EXERCISE AIM: Copy every record that appears below, exactly as it stands.

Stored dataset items
▬▬▬▬▬▬

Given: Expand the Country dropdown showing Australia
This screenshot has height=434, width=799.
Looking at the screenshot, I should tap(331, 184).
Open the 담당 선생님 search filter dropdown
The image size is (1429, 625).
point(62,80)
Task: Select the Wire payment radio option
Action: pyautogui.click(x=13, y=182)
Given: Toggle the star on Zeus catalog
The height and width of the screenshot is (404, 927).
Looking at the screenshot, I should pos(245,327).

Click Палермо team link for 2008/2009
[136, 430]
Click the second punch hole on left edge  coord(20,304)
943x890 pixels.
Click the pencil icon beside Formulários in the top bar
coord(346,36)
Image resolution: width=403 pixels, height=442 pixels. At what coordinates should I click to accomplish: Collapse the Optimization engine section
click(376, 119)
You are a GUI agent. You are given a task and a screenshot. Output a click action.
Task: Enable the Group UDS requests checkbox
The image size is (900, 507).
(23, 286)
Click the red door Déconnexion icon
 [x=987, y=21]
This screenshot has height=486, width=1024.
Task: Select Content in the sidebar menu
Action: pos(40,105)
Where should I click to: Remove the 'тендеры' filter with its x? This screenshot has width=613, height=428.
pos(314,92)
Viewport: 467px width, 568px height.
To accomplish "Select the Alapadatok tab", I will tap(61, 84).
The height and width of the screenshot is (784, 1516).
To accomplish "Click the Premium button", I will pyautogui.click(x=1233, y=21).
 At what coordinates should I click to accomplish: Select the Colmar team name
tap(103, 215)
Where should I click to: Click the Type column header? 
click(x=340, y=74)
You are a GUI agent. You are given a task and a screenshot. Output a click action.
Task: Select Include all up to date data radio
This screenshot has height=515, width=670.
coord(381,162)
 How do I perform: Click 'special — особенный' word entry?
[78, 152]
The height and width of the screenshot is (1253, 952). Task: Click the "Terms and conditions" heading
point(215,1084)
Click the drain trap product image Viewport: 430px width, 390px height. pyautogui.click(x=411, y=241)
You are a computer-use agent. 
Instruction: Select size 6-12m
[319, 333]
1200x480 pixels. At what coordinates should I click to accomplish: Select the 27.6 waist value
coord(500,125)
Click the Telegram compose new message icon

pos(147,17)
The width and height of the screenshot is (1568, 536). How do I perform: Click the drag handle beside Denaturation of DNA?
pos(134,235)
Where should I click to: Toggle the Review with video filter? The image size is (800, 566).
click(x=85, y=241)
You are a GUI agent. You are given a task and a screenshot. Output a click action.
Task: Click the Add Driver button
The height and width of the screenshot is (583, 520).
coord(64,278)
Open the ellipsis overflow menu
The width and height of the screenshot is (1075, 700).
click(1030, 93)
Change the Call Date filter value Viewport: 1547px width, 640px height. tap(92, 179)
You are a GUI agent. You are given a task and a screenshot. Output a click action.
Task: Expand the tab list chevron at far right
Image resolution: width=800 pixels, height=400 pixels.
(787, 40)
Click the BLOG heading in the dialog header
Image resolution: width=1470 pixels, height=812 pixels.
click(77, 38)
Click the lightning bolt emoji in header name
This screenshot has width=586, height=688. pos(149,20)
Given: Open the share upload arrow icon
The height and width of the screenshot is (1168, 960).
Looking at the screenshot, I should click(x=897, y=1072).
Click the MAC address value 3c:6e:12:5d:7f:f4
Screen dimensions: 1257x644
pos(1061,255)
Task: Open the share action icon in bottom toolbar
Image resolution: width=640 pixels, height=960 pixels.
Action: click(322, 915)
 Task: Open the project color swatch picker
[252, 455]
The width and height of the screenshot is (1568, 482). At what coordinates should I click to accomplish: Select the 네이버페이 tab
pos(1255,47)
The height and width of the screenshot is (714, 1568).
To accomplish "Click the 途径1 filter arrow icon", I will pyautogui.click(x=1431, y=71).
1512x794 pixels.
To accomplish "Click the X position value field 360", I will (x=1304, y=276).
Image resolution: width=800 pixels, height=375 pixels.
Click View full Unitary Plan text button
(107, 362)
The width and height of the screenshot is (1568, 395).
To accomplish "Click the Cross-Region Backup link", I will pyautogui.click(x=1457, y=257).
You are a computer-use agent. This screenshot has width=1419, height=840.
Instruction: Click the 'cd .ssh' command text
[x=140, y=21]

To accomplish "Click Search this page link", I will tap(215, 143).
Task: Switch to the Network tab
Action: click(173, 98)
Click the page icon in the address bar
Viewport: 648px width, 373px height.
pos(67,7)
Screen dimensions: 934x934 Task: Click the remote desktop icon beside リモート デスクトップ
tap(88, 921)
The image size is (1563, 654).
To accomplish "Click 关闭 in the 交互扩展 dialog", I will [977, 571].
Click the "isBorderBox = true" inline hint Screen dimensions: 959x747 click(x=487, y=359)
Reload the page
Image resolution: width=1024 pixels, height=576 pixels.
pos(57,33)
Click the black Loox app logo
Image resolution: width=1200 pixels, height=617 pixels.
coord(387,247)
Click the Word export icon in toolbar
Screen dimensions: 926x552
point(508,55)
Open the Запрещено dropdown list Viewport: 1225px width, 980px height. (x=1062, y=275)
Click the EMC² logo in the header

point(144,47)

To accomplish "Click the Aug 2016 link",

▬▬▬▬▬▬

EXERCISE RESULT:
Given: Expand the Country dropdown showing Australia
This screenshot has height=434, width=799.
Looking at the screenshot, I should tap(331, 184).
Open the 담당 선생님 search filter dropdown
The image size is (1429, 625).
point(62,80)
Task: Select the Wire payment radio option
Action: pyautogui.click(x=13, y=182)
Given: Toggle the star on Zeus catalog
The height and width of the screenshot is (404, 927).
Looking at the screenshot, I should pos(245,327).

Click Палермо team link for 2008/2009
[136, 430]
Click the second punch hole on left edge  coord(20,304)
943x890 pixels.
Click the pencil icon beside Formulários in the top bar
coord(346,36)
Image resolution: width=403 pixels, height=442 pixels. At what coordinates should I click to accomplish: Collapse the Optimization engine section
click(376, 119)
You are a GUI agent. You are given a task and a screenshot. Output a click action.
Task: Enable the Group UDS requests checkbox
The image size is (900, 507).
(23, 286)
Click the red door Déconnexion icon
 [x=987, y=21]
This screenshot has height=486, width=1024.
Task: Select Content in the sidebar menu
Action: pos(40,105)
Where should I click to: Remove the 'тендеры' filter with its x? This screenshot has width=613, height=428.
pos(314,92)
Viewport: 467px width, 568px height.
To accomplish "Select the Alapadatok tab", I will tap(61, 84).
The height and width of the screenshot is (784, 1516).
To accomplish "Click the Premium button", I will pyautogui.click(x=1233, y=21).
 At what coordinates should I click to accomplish: Select the Colmar team name
tap(103, 215)
Where should I click to: Click the Type column header? 
click(x=340, y=74)
You are a GUI agent. You are given a task and a screenshot. Output a click action.
Task: Select Include all up to date data radio
This screenshot has height=515, width=670.
coord(381,162)
 How do I perform: Click 'special — особенный' word entry?
[78, 152]
The height and width of the screenshot is (1253, 952). Task: Click the "Terms and conditions" heading
point(215,1084)
Click the drain trap product image Viewport: 430px width, 390px height. pyautogui.click(x=411, y=241)
You are a computer-use agent. 
Instruction: Select size 6-12m
[319, 333]
1200x480 pixels. At what coordinates should I click to accomplish: Select the 27.6 waist value
coord(500,125)
Click the Telegram compose new message icon

pos(147,17)
The width and height of the screenshot is (1568, 536). How do I perform: Click the drag handle beside Denaturation of DNA?
pos(134,235)
Where should I click to: Toggle the Review with video filter? The image size is (800, 566).
click(x=85, y=241)
You are a GUI agent. You are given a task and a screenshot. Output a click action.
Task: Click the Add Driver button
The height and width of the screenshot is (583, 520).
coord(64,278)
Open the ellipsis overflow menu
The width and height of the screenshot is (1075, 700).
click(1030, 93)
Change the Call Date filter value Viewport: 1547px width, 640px height. tap(92, 179)
You are a GUI agent. You are given a task and a screenshot. Output a click action.
Task: Expand the tab list chevron at far right
Image resolution: width=800 pixels, height=400 pixels.
(787, 40)
Click the BLOG heading in the dialog header
Image resolution: width=1470 pixels, height=812 pixels.
click(77, 38)
Click the lightning bolt emoji in header name
This screenshot has width=586, height=688. pos(149,20)
Given: Open the share upload arrow icon
The height and width of the screenshot is (1168, 960).
Looking at the screenshot, I should click(x=897, y=1072).
Click the MAC address value 3c:6e:12:5d:7f:f4
Screen dimensions: 1257x644
pos(1061,255)
Task: Open the share action icon in bottom toolbar
Image resolution: width=640 pixels, height=960 pixels.
Action: click(322, 915)
 Task: Open the project color swatch picker
[252, 455]
The width and height of the screenshot is (1568, 482). At what coordinates should I click to accomplish: Select the 네이버페이 tab
pos(1255,47)
The height and width of the screenshot is (714, 1568).
To accomplish "Click the 途径1 filter arrow icon", I will pyautogui.click(x=1431, y=71).
1512x794 pixels.
To accomplish "Click the X position value field 360", I will (x=1304, y=276).
Image resolution: width=800 pixels, height=375 pixels.
Click View full Unitary Plan text button
(107, 362)
The width and height of the screenshot is (1568, 395).
To accomplish "Click the Cross-Region Backup link", I will pyautogui.click(x=1457, y=257).
You are a computer-use agent. This screenshot has width=1419, height=840.
Instruction: Click the 'cd .ssh' command text
[x=140, y=21]

To accomplish "Click Search this page link", I will tap(215, 143).
Task: Switch to the Network tab
Action: click(173, 98)
Click the page icon in the address bar
Viewport: 648px width, 373px height.
pos(67,7)
Screen dimensions: 934x934 Task: Click the remote desktop icon beside リモート デスクトップ
tap(88, 921)
The image size is (1563, 654).
To accomplish "Click 关闭 in the 交互扩展 dialog", I will [977, 571].
Click the "isBorderBox = true" inline hint Screen dimensions: 959x747 click(x=487, y=359)
Reload the page
Image resolution: width=1024 pixels, height=576 pixels.
pos(57,33)
Click the black Loox app logo
Image resolution: width=1200 pixels, height=617 pixels.
coord(387,247)
Click the Word export icon in toolbar
Screen dimensions: 926x552
point(508,55)
Open the Запрещено dropdown list Viewport: 1225px width, 980px height. (x=1062, y=275)
Click the EMC² logo in the header

point(144,47)

To accomplish "Click the Aug 2016 link",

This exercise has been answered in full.